Paläoanthropologie:Spätzünder

75 Jahre Archäologisches Museum Frankfurt 22 06 2012 Frankfurt x1x 75 Jahre Archäologisches Museum

Der Faustkeil war das Universalwerkzeug der Steinzeit.

(Foto: brennweiteffm/imago images)

Neue Funde aus Westafrika zeigen: In manchen Regionen Afrikas hat die Mittlere Steinzeit 20 000 Jahre länger gedauert als bislang gedacht.

Von Christian Weber

Sie waren zweifellos eine der größten technischen Innovationen in der Geschichte der Menschheit - und eine der langlebigsten: relativ große Faustkeile aus feinkörnigem Gestein mit möglichst hohem Quarzgehalt. Vor ungefähr 300 000 Jahren entwickelte sich der moderne Mensch und begann, scharfkantige Steinabschläge als Werkzeuge zu nutzen. Homo sapiens setzte diese Technologie für zahlreiche Arbeiten ein: zum Schneiden, Graben, Schlagen und Schaben. Vor 30000 Jahren dann, so dachte man zumindest bislang in der Paläoanthropologie, ersetzten die Menschen dann die groben Keile durch ein radikal anderes, miniaturisiertes Werkzeugset, das besser geeignet war für veränderte Subsistenznischen. Damit endetet die Mittelsteinzeit. Doch die Aussage könnte in dieser Allgemeinheit ein Irrtum sein.

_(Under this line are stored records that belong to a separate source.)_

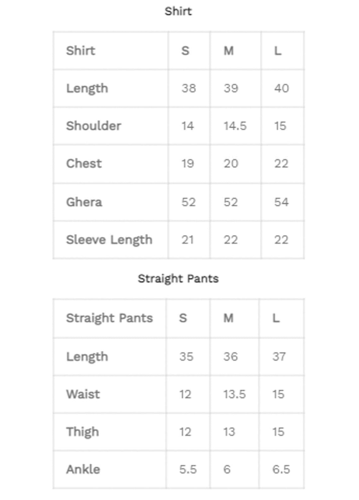
Task: Click the Shoulder value 14.5 cell
Action: (235, 126)
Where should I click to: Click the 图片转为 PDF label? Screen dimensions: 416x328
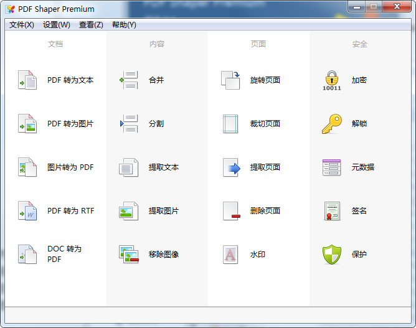point(70,167)
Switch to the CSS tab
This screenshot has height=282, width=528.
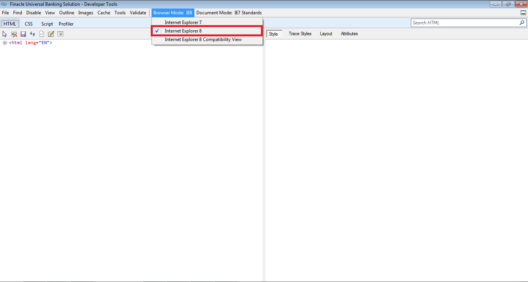pos(28,24)
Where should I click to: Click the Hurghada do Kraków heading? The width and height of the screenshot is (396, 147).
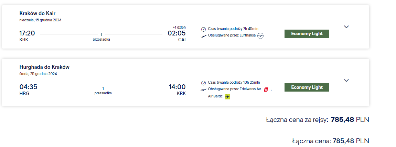(44, 67)
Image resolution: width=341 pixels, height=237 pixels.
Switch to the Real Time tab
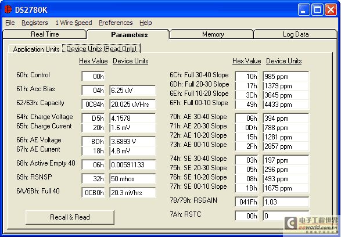coord(45,34)
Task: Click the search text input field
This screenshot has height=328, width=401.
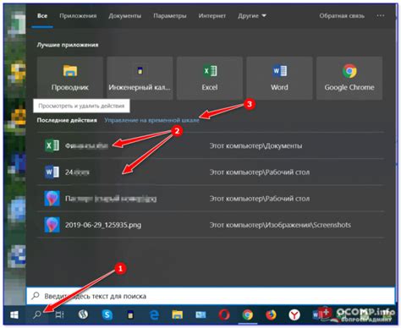Action: 211,296
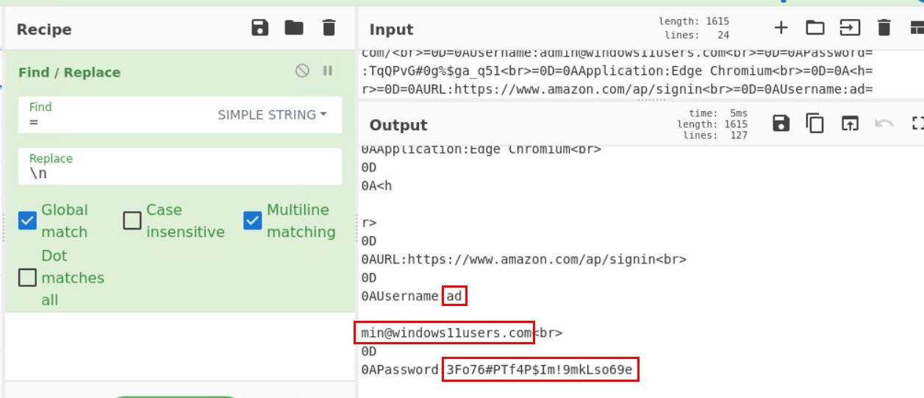The height and width of the screenshot is (398, 924).
Task: Set a breakpoint on Find / Replace
Action: pyautogui.click(x=328, y=71)
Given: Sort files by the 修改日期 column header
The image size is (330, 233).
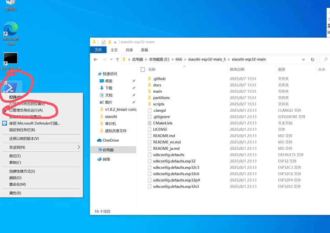Looking at the screenshot, I should 237,69.
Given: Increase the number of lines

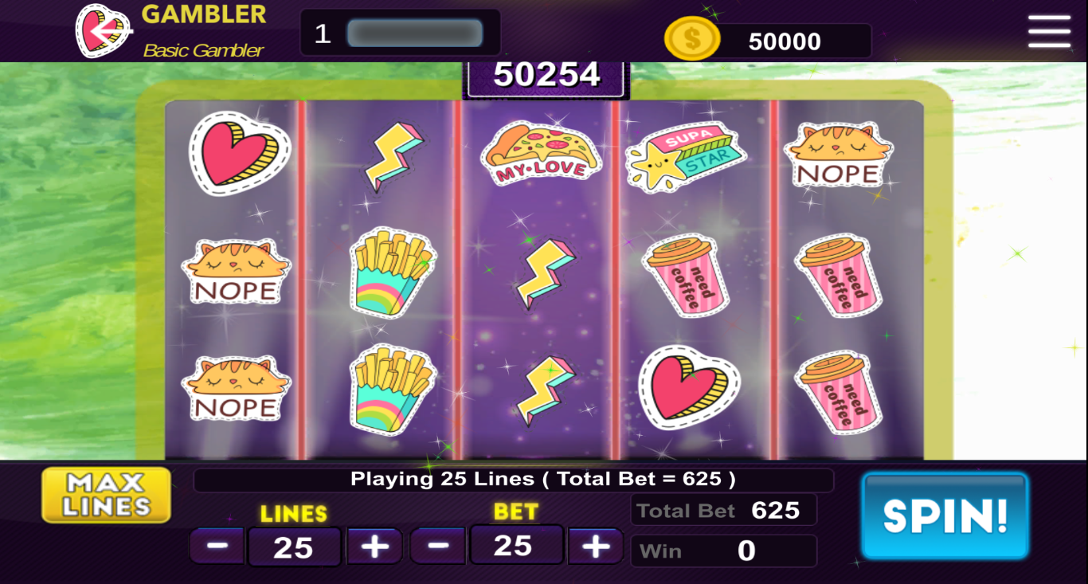Looking at the screenshot, I should tap(374, 547).
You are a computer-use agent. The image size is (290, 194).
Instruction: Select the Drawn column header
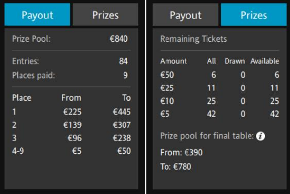pos(235,61)
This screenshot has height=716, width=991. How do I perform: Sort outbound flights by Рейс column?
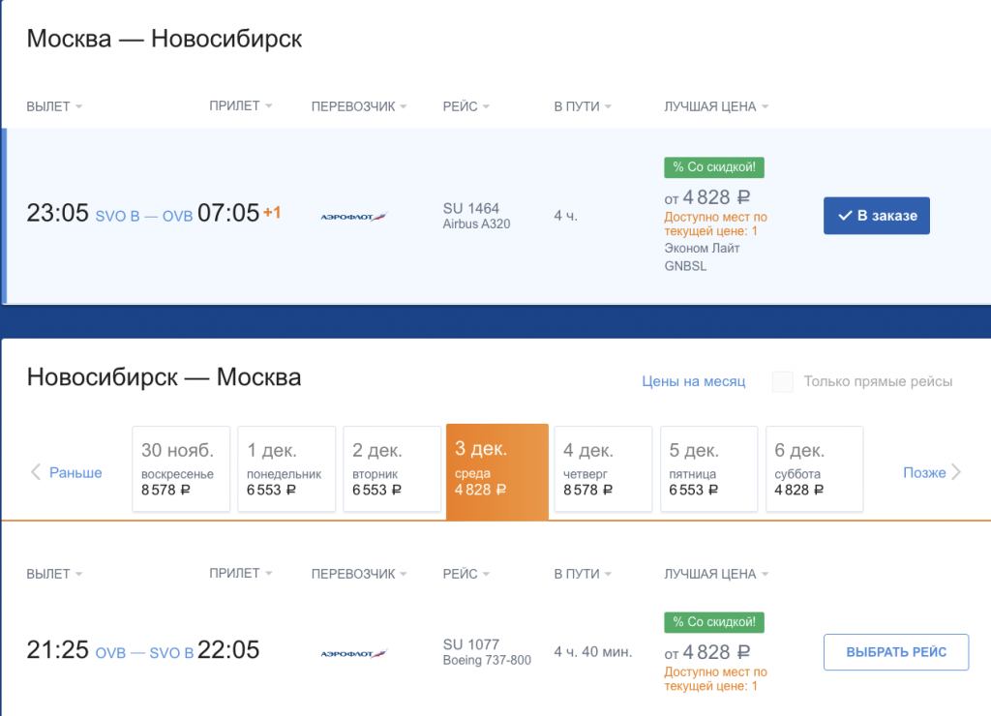tap(465, 106)
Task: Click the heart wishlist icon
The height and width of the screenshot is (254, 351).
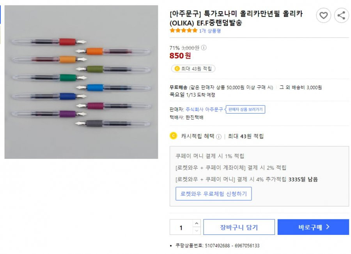Action: point(323,15)
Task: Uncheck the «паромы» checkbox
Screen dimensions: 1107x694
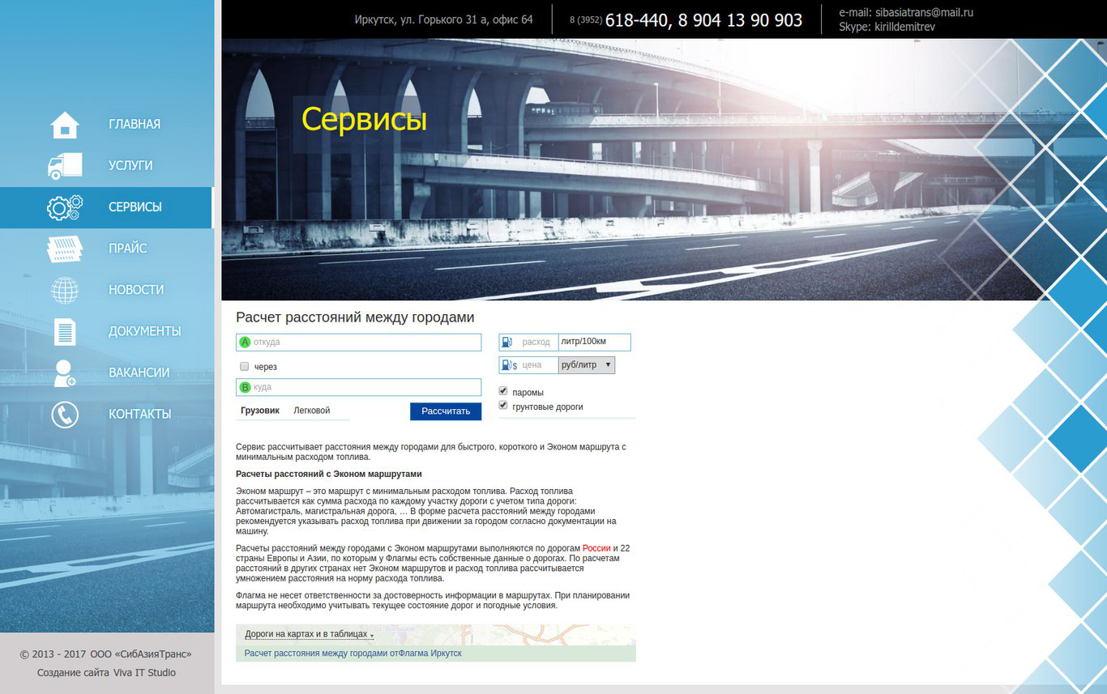Action: click(503, 391)
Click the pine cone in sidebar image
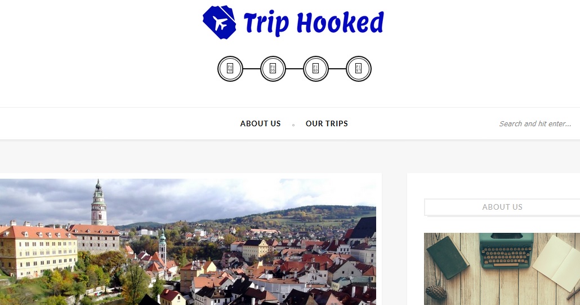Screen dimensions: 580x305 coord(436,293)
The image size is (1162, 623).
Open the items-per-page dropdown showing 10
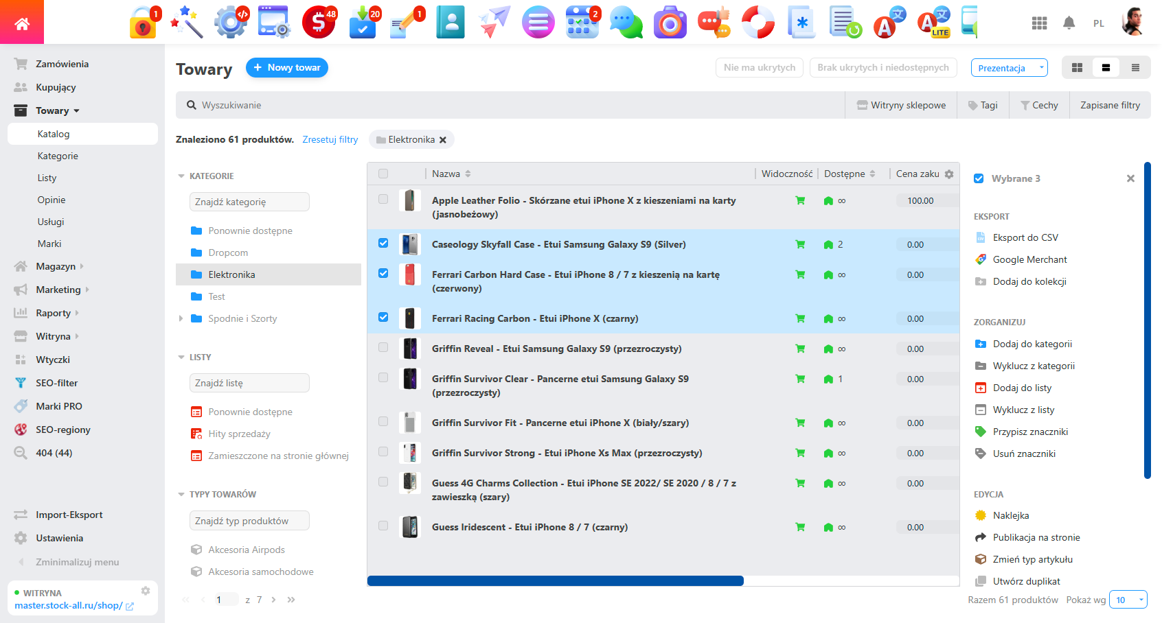(x=1128, y=600)
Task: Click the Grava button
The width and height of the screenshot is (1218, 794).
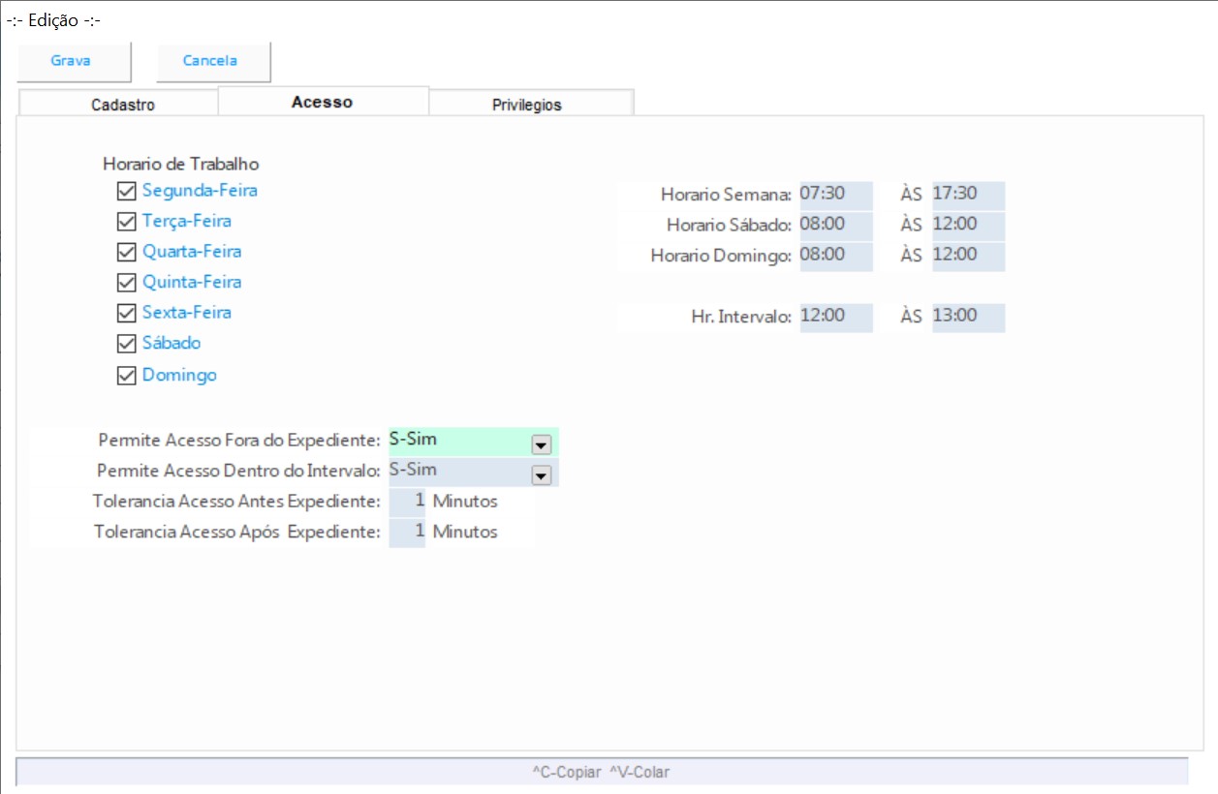Action: pos(72,61)
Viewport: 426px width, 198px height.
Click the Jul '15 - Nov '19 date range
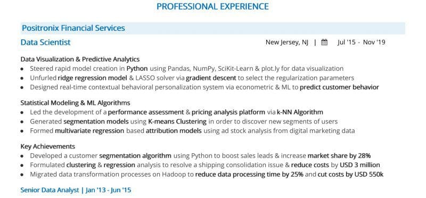tap(362, 43)
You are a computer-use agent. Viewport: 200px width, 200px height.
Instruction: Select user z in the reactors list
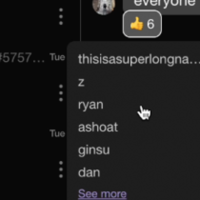[81, 83]
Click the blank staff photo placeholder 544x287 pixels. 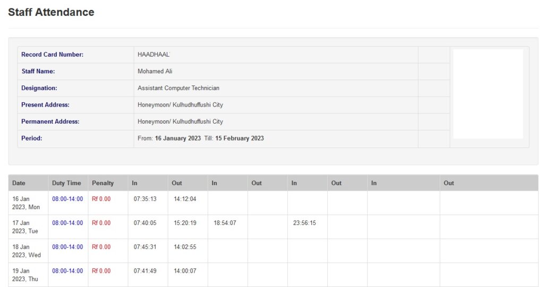(488, 94)
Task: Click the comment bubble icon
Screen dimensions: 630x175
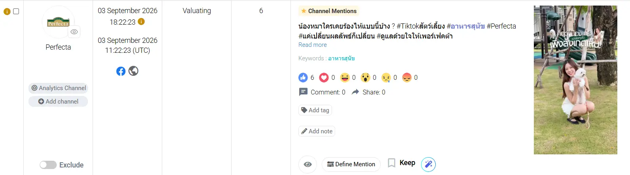Action: (303, 92)
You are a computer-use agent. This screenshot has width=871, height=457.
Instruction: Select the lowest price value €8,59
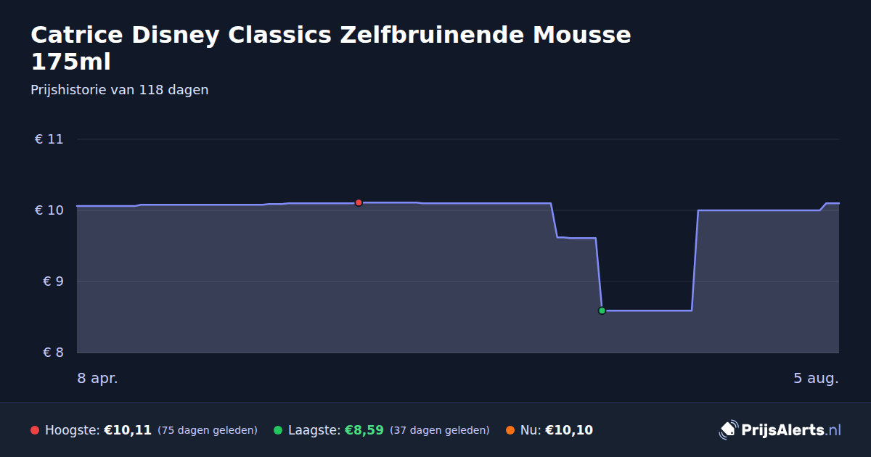[x=364, y=430]
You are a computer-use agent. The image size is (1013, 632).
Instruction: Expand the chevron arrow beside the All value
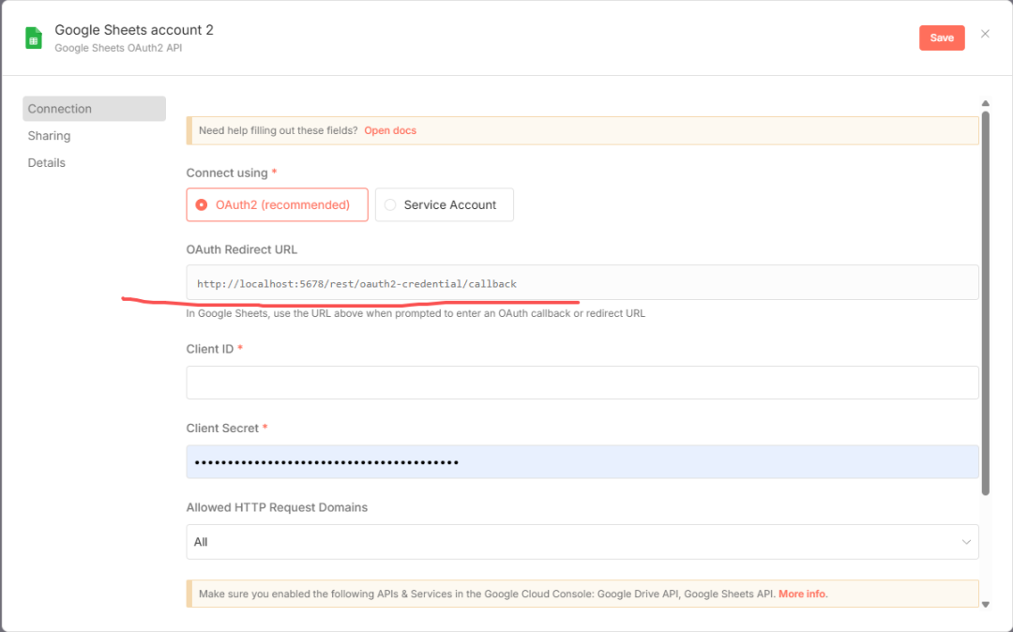coord(966,542)
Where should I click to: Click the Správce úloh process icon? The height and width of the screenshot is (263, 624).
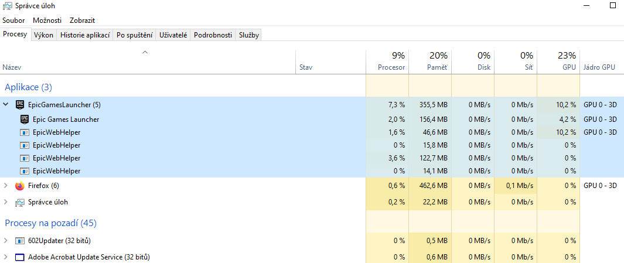click(x=21, y=203)
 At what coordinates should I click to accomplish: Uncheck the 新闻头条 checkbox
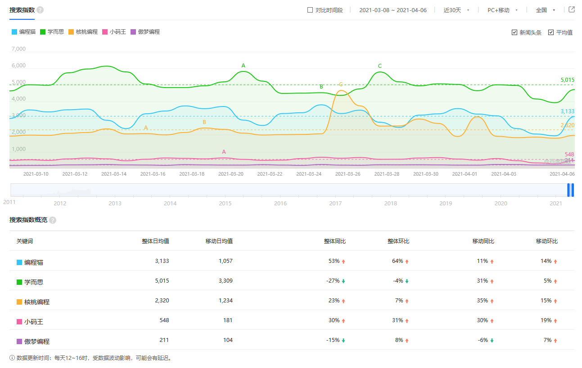(514, 32)
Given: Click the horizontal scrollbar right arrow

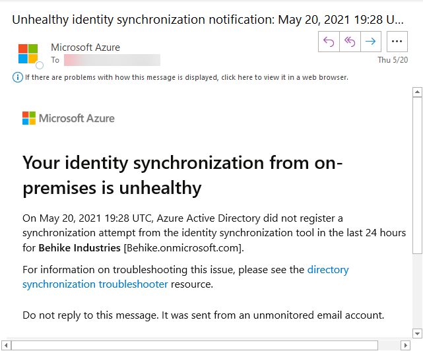Looking at the screenshot, I should (x=406, y=345).
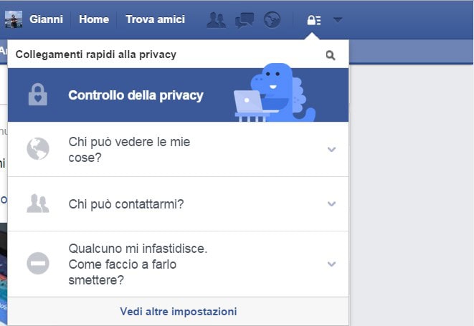Click the block circle icon
Screen dimensions: 474x326
pos(38,263)

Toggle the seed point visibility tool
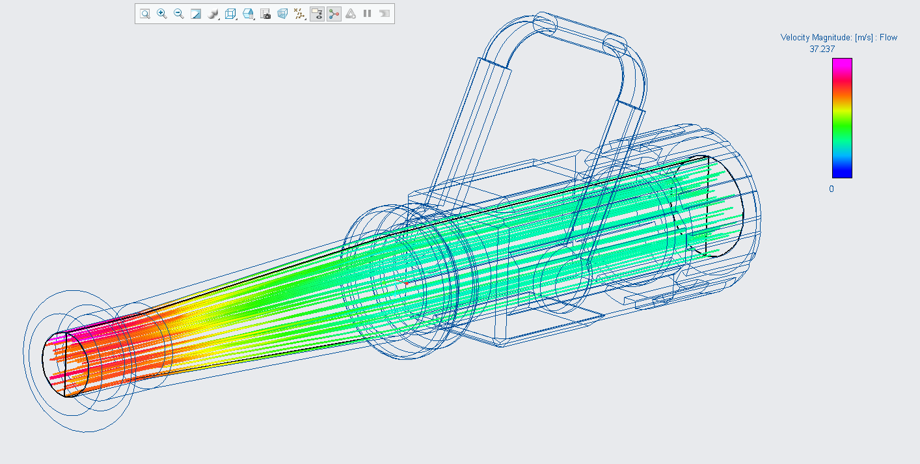pyautogui.click(x=318, y=14)
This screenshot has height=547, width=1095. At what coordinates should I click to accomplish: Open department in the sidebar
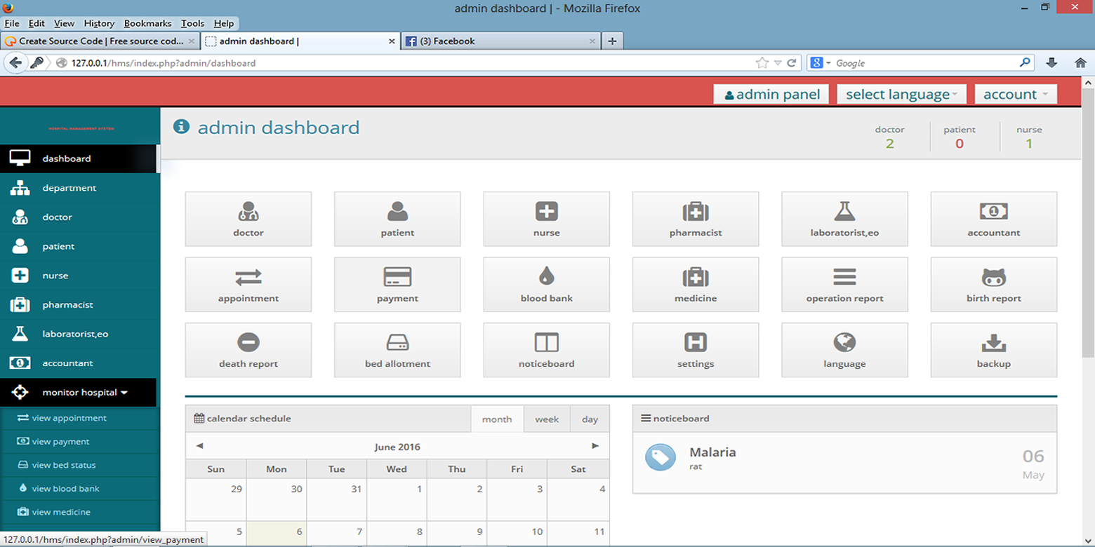[69, 188]
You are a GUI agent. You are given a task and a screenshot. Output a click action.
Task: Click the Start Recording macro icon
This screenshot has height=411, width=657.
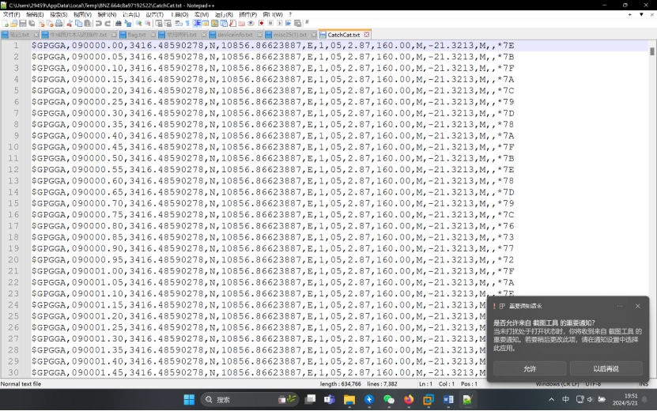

Neue Funde aus Westafrika zeigen, dass in einigen Regionen der Welt die ursprünglichen Faustkeile noch vor 11 000 Jahren im Einsatz waren, gar nicht so fern von unserer Gegenwart. Das berichten Eleanor Scerri von der Pan-African Evolution Forschungsgruppe am Max-Planck-Institut für Menschheitsgeschichte in Jena und Khady Niang von der Universität Cheikh Anta Diop in Senegal in einer Studie im Fachmagazin Scientific Reports. Demnach benutzten Jäger und Sammler dieses afrikanischen Landes die Technologie der Mittleren Steinzeit deutlich länger als anderswo in Afrika.

Über die Gründe dafür spekulieren die Autoren. Wahrscheinlich spielte es eine Rolle, dass die Region des heutigen Senegals damals relativ abgeschnitten war: Im Norden lag die Sahara, im Osten der zentralafrikanische Regenwald. Auch die Flusssysteme seien relativ isoliert gewesen. Es gab also vermutlich wenig Kulturtransfer aus anderen Teilen Afrikas. Womöglich war das Gebiet auch weniger von extremem Klimawandel betroffen, sodass die Menschen dort nicht auf neue Technologien ausweichen mussten. Kurz: Es gab "wenig Bedarf für radikale Veränderungen in der Subsistenz", sagt Eleanor Scerri.

Wichtig ist aber auch eine allgemeine Einsicht für die Paläoanthropologie. Anders, als in den Schulbüchern dargestellt, haben die wichtigsten prähistorischen Kulturphasen der Menschheit nicht in einer sauberen und und universellen Abfolge stattgefunden. Und: Die Forschung hat sich bislang zu Unrecht vor allem auf Ost- und Südafrika konzentriert. Offenbar lief im Westen des Kontinents manches anders.